The violent intensity of the battle was captured by the Dutch maritime artists the van de Veldes, a father and son team who went to sea to capture the action, becoming the first modern war reporters. In a painting by Willem van de Velde the Younger, we see ships enveloped in smoke and flames, men drowning in the foreground and a great ship of the line sinking with only its bow still visible. The entire scene is swathed in a dreadful, hellish orange light from the flames. The horror of seventeenth-century naval warfare is vividly captured in the painting; men of all positions from admirals to cabin boys could expect to be cut down by chainshot, blown to bits, burned to death or drowned. With the use of fireships and boarding parties, the wonder was that so many survived at all.

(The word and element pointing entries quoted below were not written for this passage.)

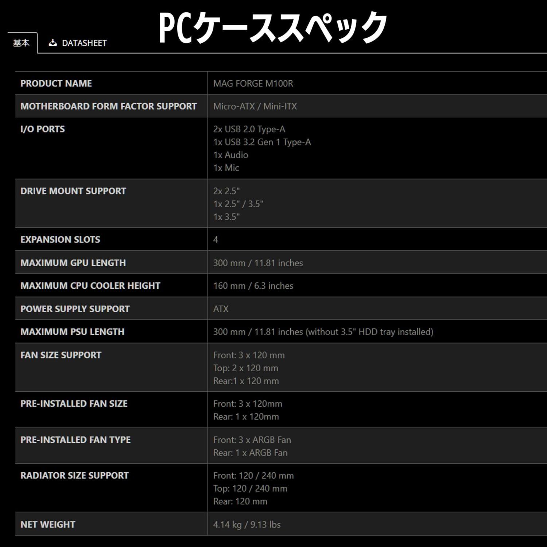
Task: Click the I/O PORTS label
Action: [43, 129]
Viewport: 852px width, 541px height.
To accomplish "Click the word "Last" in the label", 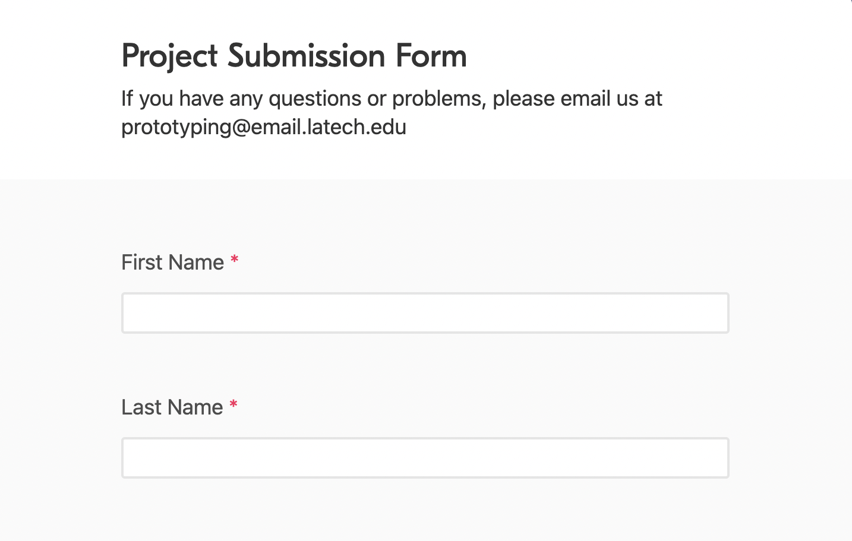I will [141, 407].
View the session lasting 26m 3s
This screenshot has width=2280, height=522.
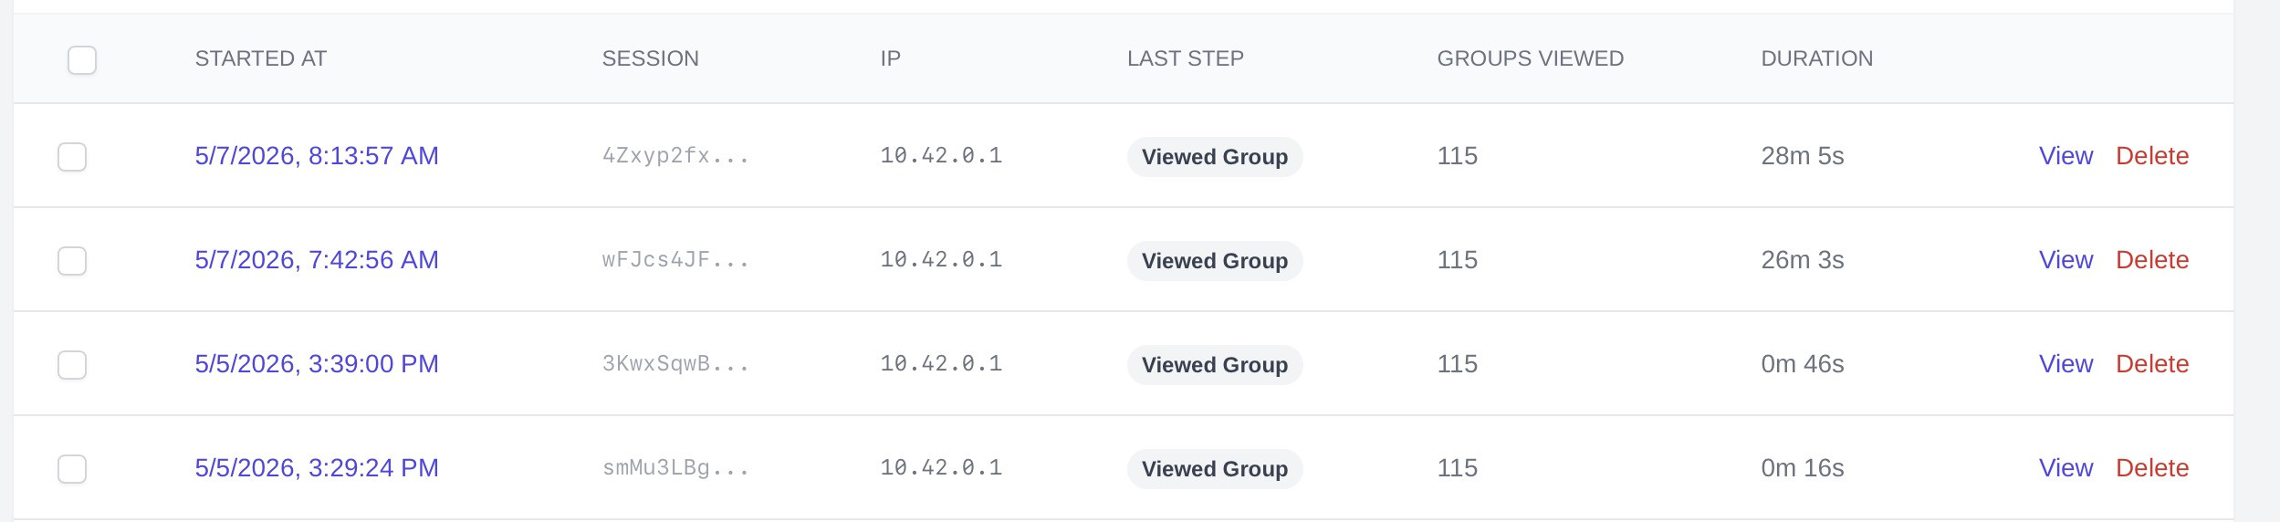point(2066,260)
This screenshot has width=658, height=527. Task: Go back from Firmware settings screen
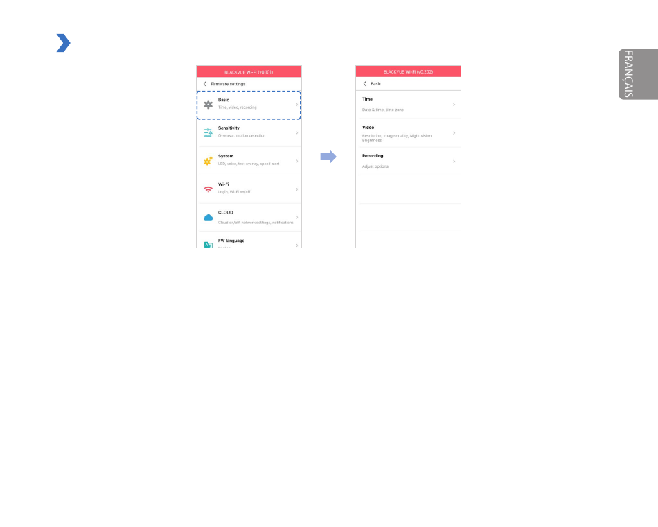click(204, 84)
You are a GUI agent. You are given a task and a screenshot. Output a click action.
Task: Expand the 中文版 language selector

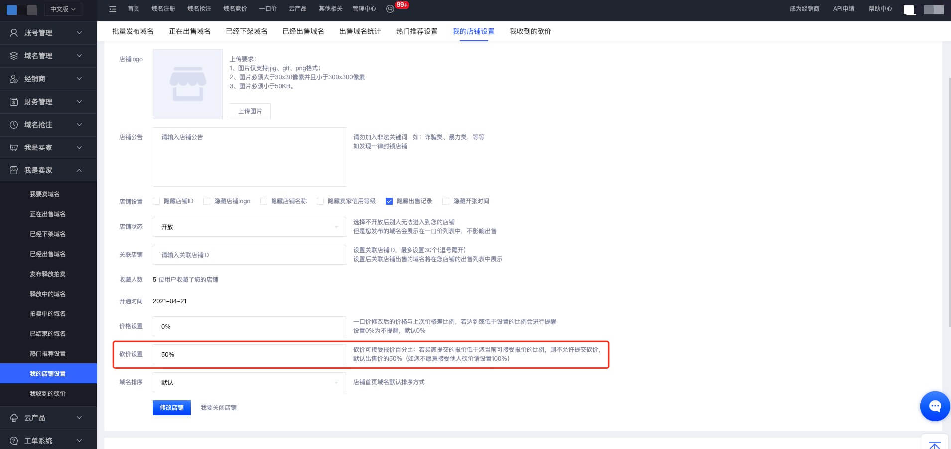63,9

De Ruyter’s plan to destroy the English and French fleets had been thwarted. In the meantime, a huge French army of 130,000 men led by Louis himself advanced with astonishing speed into Holland. The Dutch army fell back in disarray. To avert defeat they had to open a number of dykes and flood large areas of the country. With the French encamped on their soil, there was rioting as the Dutch blamed their prime minister, Johan de Witt, for the catastrophe.
As an English army waited to invade Holland, two further major sea battles went badly for the English. Admiral Edward Spragge drowned in similar circumstances to those in which Montagu had died. Aggressive, attacking tactics employed by the Dutch thwarted an English plan to intercept and destroy the returning Dutch spice fleet. With the English fleet having suffered severe damage, an invasion force waiting in Kent was never able to sail. For the English, the war was becoming expensive and fruitless.